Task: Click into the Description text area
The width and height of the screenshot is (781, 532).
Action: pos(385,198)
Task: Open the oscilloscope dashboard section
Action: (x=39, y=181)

**TASK STATEMENT**
Print each entry exactly as it appears above.

**TASK RESULT**
Task: Click into the Description text area
The width and height of the screenshot is (781, 532).
Action: pos(385,198)
Task: Open the oscilloscope dashboard section
Action: (x=39, y=181)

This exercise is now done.